- [Provided data]
::::::::::

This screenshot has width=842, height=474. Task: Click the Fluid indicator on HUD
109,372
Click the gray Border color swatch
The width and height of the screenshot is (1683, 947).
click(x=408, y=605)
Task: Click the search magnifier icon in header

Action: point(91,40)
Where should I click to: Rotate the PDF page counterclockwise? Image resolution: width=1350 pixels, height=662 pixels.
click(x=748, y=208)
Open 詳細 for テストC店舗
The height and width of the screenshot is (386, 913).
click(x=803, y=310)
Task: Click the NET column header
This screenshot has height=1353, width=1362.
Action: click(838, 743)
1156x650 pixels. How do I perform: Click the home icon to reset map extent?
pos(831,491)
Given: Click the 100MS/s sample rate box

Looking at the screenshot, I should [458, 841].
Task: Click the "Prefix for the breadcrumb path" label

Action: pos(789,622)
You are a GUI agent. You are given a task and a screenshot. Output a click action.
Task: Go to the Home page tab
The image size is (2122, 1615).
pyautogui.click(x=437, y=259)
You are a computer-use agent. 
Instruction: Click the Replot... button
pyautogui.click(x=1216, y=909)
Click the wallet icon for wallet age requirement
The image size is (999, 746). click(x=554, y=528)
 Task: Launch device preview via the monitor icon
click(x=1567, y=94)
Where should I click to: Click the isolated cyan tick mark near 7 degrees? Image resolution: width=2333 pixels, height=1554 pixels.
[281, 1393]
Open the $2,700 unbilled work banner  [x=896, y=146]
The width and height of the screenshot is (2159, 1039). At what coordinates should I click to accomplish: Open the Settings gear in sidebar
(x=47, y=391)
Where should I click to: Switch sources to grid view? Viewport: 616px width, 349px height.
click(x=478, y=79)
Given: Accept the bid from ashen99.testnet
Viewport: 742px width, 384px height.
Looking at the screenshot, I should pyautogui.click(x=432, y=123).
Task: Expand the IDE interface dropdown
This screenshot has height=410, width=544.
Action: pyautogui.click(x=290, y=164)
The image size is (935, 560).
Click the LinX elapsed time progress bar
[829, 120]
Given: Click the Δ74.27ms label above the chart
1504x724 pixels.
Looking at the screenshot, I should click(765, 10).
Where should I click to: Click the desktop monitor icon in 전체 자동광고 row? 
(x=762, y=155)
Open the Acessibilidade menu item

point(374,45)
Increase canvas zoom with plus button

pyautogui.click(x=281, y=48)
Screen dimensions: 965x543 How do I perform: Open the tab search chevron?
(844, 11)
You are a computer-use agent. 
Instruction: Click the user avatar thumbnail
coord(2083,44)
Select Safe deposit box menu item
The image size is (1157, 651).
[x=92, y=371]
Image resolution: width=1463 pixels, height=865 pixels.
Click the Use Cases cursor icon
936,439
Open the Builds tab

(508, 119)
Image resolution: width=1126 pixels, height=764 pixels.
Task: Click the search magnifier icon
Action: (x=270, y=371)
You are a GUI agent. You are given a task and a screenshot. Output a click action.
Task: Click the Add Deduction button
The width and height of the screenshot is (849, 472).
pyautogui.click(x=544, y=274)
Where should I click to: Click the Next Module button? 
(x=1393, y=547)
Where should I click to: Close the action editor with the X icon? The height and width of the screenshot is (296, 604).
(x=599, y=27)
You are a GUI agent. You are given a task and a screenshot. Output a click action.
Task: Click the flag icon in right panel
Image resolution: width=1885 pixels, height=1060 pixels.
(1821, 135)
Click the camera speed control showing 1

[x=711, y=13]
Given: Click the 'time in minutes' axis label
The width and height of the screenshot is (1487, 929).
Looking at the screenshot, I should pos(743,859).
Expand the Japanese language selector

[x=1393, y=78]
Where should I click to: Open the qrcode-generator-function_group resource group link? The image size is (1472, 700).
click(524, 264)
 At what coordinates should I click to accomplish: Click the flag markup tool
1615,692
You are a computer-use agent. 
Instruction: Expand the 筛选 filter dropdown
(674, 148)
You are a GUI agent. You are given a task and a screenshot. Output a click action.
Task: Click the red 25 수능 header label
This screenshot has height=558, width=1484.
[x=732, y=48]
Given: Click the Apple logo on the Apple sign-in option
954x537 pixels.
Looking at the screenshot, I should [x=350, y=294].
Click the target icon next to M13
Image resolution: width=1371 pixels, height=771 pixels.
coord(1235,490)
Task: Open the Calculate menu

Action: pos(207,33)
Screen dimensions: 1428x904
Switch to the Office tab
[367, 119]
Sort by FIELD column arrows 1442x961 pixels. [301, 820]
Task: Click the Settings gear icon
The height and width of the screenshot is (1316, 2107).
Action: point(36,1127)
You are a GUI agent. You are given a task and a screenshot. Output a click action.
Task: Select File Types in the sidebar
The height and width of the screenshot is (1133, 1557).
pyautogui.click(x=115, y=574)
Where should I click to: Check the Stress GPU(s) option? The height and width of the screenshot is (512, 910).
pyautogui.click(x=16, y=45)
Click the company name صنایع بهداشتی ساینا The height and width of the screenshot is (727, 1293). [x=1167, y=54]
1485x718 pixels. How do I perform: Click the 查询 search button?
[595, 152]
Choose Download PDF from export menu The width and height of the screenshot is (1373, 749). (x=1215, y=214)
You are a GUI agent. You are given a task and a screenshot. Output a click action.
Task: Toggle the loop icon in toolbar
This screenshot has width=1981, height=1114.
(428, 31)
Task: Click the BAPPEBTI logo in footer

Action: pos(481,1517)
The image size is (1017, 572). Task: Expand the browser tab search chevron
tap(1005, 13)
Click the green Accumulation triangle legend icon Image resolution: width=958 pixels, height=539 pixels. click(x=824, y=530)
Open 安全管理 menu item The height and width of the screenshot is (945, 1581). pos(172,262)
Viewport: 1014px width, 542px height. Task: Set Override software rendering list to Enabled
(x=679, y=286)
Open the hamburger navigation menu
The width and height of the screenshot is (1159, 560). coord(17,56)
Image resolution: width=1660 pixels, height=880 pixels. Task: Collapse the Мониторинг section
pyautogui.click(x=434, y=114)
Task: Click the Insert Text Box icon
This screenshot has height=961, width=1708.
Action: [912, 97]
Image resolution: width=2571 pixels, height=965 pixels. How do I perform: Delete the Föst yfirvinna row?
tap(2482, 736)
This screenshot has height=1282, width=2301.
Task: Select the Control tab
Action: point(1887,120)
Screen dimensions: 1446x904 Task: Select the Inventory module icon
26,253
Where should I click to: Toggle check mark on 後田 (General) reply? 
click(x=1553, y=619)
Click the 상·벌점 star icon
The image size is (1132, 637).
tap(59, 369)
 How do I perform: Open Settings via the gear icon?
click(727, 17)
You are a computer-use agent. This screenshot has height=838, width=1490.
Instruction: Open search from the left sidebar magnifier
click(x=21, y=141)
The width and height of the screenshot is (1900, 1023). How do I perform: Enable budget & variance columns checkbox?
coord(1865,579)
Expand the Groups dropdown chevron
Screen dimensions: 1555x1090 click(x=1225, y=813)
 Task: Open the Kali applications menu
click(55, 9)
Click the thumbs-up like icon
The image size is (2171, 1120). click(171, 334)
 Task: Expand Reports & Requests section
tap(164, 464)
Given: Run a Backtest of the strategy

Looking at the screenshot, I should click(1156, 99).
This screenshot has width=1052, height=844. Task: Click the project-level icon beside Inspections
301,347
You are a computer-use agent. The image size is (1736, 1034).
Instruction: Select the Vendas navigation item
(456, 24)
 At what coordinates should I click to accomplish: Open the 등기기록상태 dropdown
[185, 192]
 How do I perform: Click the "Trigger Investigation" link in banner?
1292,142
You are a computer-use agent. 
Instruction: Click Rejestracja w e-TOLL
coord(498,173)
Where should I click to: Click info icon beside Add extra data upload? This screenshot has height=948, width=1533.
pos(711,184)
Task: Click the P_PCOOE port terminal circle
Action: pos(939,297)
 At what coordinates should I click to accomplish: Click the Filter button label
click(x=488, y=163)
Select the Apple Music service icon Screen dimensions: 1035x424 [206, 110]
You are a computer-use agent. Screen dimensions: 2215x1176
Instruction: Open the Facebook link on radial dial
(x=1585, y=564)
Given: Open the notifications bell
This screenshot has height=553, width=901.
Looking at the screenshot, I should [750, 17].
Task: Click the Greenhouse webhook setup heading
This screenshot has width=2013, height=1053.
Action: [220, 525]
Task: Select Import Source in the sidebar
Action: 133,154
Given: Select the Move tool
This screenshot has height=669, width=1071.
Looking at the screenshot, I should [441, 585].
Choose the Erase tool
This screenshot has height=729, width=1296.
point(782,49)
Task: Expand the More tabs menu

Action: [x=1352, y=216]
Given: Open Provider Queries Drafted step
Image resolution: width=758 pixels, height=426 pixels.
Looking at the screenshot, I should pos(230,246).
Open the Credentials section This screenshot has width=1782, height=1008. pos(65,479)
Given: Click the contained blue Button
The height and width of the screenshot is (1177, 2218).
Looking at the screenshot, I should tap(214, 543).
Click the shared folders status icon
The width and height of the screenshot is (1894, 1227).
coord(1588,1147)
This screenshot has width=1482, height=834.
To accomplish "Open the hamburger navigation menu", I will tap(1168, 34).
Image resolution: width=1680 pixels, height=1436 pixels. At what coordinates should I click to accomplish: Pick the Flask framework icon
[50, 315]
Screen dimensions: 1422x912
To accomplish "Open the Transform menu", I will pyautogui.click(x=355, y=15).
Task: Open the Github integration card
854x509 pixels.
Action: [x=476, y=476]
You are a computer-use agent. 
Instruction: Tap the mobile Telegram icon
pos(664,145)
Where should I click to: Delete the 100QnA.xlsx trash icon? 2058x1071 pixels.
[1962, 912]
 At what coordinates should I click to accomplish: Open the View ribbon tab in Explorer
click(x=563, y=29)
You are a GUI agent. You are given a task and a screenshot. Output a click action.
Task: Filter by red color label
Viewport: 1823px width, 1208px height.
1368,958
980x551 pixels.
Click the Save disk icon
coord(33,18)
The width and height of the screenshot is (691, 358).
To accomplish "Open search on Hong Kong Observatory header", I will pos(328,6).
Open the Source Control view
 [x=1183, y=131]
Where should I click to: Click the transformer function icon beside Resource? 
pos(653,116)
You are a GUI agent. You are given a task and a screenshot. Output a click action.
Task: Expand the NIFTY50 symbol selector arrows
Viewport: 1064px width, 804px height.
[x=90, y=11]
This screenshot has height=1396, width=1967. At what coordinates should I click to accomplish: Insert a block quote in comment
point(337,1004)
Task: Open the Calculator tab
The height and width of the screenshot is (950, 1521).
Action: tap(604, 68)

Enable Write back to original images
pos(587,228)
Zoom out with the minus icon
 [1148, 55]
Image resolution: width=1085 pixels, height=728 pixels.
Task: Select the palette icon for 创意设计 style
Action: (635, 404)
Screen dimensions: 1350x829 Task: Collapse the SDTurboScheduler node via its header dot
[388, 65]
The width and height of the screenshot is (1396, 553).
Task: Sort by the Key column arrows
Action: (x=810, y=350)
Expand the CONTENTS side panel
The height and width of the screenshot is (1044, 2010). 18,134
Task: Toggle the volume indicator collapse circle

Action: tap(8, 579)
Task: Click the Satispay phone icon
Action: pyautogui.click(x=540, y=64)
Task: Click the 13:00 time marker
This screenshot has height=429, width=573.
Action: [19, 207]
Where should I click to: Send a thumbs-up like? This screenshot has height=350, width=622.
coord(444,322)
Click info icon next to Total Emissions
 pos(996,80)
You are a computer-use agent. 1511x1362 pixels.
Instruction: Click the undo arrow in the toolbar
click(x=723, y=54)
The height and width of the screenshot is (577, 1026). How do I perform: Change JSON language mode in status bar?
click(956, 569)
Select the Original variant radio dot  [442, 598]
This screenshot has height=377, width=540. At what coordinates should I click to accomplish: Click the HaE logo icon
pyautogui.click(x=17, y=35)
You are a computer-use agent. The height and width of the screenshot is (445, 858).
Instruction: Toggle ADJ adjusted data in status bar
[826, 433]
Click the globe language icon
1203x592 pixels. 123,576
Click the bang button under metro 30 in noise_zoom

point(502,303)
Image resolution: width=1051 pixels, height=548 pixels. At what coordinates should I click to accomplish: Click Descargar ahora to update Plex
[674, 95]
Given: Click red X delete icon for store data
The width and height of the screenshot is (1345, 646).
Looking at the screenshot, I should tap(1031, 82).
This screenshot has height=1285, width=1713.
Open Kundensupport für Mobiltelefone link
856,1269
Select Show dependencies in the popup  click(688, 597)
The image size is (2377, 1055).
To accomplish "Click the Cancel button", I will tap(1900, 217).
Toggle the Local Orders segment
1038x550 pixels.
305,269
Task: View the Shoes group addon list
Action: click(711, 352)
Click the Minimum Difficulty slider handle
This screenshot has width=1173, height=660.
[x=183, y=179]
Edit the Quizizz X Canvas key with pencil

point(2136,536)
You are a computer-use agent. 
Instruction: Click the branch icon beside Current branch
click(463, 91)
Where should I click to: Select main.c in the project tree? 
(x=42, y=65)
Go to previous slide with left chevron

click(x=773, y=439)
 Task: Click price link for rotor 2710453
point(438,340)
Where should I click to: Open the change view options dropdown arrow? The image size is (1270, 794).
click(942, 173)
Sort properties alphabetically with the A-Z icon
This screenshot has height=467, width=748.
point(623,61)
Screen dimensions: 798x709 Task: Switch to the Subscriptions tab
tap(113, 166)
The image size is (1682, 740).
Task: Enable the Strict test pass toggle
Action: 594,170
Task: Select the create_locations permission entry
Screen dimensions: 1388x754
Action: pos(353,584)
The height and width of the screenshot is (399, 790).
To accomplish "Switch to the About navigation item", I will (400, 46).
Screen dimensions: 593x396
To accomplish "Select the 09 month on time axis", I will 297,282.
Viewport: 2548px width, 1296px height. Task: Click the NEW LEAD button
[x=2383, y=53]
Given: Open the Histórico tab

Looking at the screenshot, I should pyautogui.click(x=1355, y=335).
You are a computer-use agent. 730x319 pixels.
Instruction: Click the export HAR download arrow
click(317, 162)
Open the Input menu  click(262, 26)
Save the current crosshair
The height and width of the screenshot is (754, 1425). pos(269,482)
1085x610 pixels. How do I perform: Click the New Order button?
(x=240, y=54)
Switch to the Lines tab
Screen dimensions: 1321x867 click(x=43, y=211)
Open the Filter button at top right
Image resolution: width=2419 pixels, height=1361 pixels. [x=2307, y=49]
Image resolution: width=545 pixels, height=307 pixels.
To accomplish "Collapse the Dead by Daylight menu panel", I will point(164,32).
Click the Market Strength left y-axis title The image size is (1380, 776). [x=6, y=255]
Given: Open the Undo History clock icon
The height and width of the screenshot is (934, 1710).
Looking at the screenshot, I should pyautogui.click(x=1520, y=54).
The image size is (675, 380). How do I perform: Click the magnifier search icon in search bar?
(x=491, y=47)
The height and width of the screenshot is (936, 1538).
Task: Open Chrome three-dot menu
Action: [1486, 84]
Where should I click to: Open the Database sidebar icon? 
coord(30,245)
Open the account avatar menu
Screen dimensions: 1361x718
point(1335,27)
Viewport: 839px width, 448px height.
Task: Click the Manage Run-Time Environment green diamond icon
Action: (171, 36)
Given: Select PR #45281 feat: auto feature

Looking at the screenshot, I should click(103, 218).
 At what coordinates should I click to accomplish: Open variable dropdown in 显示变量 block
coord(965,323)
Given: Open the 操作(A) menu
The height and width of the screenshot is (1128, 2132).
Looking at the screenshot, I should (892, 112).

::::::::::

- [Work required]
Output the material above exactly, but only from the line that carries "Given: Click the 'time in minutes' axis label" through the line that carries "Sort by FIELD".

- [The completed task]
Given: Click the 'time in minutes' axis label
The width and height of the screenshot is (1487, 929).
Looking at the screenshot, I should pos(743,859).
Expand the Japanese language selector

[x=1393, y=78]
Where should I click to: Open the qrcode-generator-function_group resource group link? The image size is (1472, 700).
click(524, 264)
 At what coordinates should I click to accomplish: Click the flag markup tool
1615,692
You are a computer-use agent. 
Instruction: Expand the 筛选 filter dropdown
(674, 148)
You are a GUI agent. You are given a task and a screenshot. Output a click action.
Task: Click the red 25 수능 header label
This screenshot has height=558, width=1484.
[x=732, y=48]
Given: Click the Apple logo on the Apple sign-in option
954x537 pixels.
Looking at the screenshot, I should [x=350, y=294].
Click the target icon next to M13
Image resolution: width=1371 pixels, height=771 pixels.
coord(1235,490)
Task: Open the Calculate menu

Action: pos(207,33)
Screen dimensions: 1428x904
Switch to the Office tab
[367, 119]
Sort by FIELD column arrows 1442x961 pixels. [301, 820]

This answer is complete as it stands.